Dans son communiqué, le Conseil d’État a souligné que l’A69 répond à quatre objectifs fondamentaux : réduire les temps de trajet entre Castres et Toulouse, améliorer la qualité de vie des riverains, accroître la sécurité routière et soutenir le développement de l’agglomération castraise. Selon l’institution, « ni l’aménagement du réseau routier existant, ni la mise à deux fois deux voies de l’actuelle route nationale 126, ni l’amélioration de la liaison ferroviaire ne constituent une « solution alternative satisfaisante » dès lors qu’aucune de ces options ne permet de répondre de manière aussi efficace que la liaison autoroutière aux quatre objectifs poursuivis. »
Des oppositions croissantes face au projet
Ce projet, qui a débuté en 2023, vise à construire un segment autoroutier de 53 kilomètres, réduisant le temps de trajet entre Toulouse et Castres d’environ 20 minutes. Toutefois, il a engendré des critiques. En février 2025, le tribunal administratif de Toulouse avait annulé les autorisations environnementales, arguant qu’il ne répondait pas à une « raison impérative d’intérêt public majeur » (RIIPM). Cette décision a été renversée par la suite par la cour administrative d’appel de Toulouse, amenant le Conseil d’État à intervenir suite à des objections de groupes environnementaux et de scientifiques.
Ces opposants pointent du doigt les impacts environnementaux du projet, notamment la destruction de zones humides, de terres agricoles et d’écosystèmes. Ils s’inquiètent également de la contamination des nappes phréatiques engendrée par la construction de cette autoroute.
Les déclarations des collectifs de défense de l’environnement demeurent vives. « Le Tarn suffoquera à 69 °C sur le bitume ! », s’est ainsi exclamé le collectif La voie est libre. Cesactivistes mettent en avant la gravité de la crise climatique actuelle, arguant que « le déni climatique est décrété par la plus haute sphère du pouvoir juridique ». Ils annoncent également que les automobilistes pourraient faire face à un tarif de péage « prohibitif ».

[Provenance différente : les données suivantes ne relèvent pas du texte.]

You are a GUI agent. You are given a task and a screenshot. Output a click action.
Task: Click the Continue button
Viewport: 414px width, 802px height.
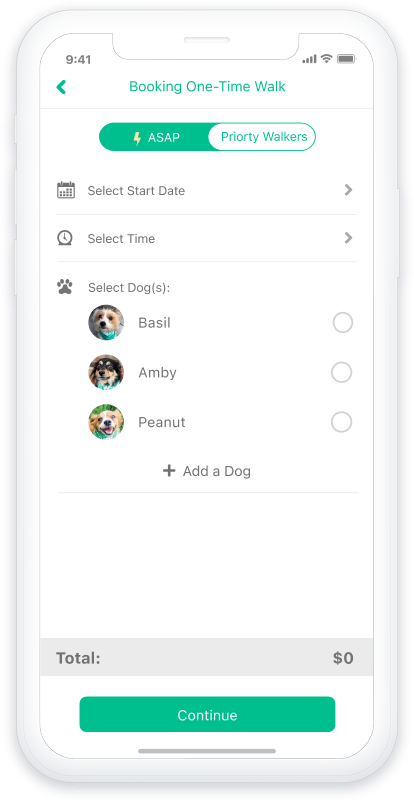pyautogui.click(x=207, y=715)
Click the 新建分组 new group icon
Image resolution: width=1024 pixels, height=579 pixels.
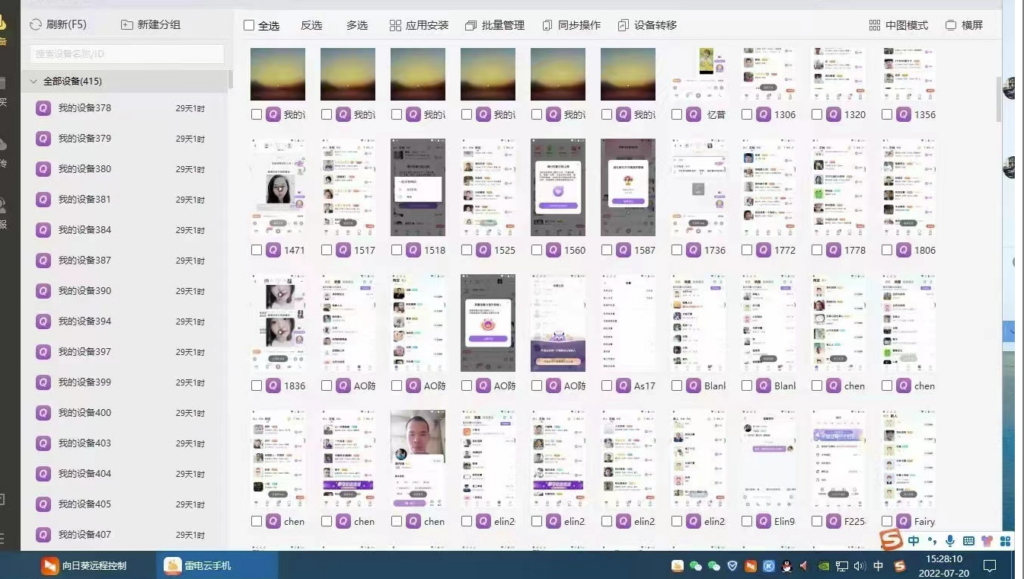click(126, 25)
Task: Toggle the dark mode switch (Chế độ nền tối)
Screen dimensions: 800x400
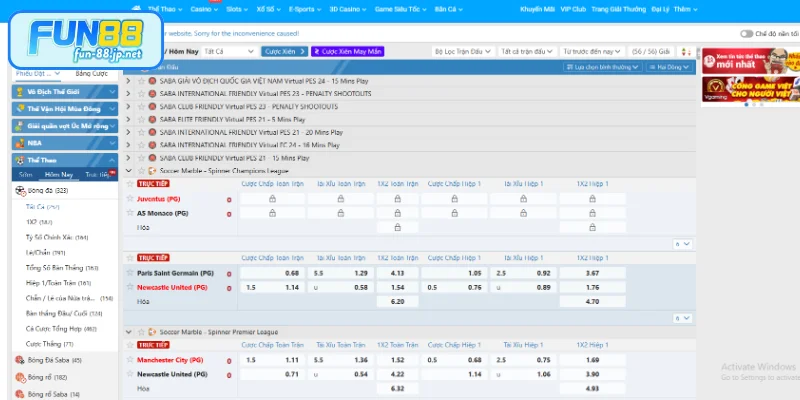Action: 746,33
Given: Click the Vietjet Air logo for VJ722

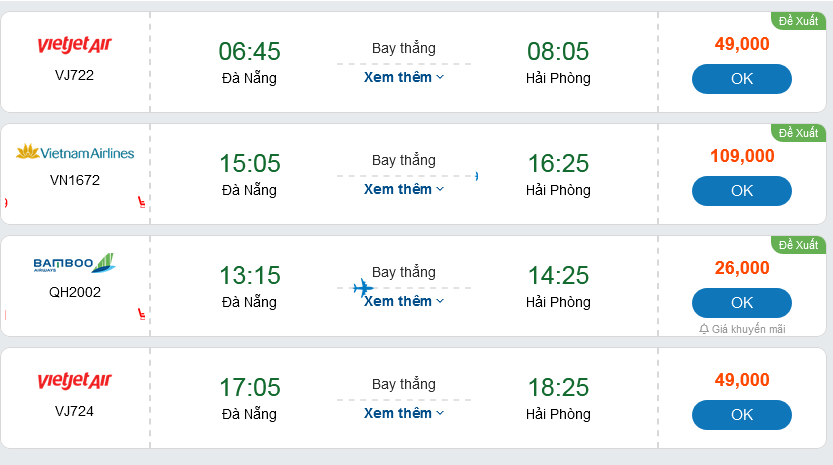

L’aggravation des controverses autour de l’A69 s’ajoute à un paysage où le besoin d’infrastructures est constamment en débat avec les préoccupations environnementales. Alors que les autorités mettent en avant les bénéfices sociaux et économiques, les opposants soulignent le coût écologique à long terme de la construction de nouveaux axes routiers dans un contexte de crise climatique. Ce débat soulève des interrogations majeures sur la manière de concilier développement infra-structurel et durabilité environnementale, tout en respectant les intérêts des populations locales.
Les prochaines étapes du projet A69 seront suivies de près par les citoyens et les acteurs environnementaux qui continuent de revendiquer un développement plus durable. L’équilibre entre les infrastructures et la protection de l’environnement reste un sujet brûlant au cœur des préoccupations des habitants de Toulouse et de Castres.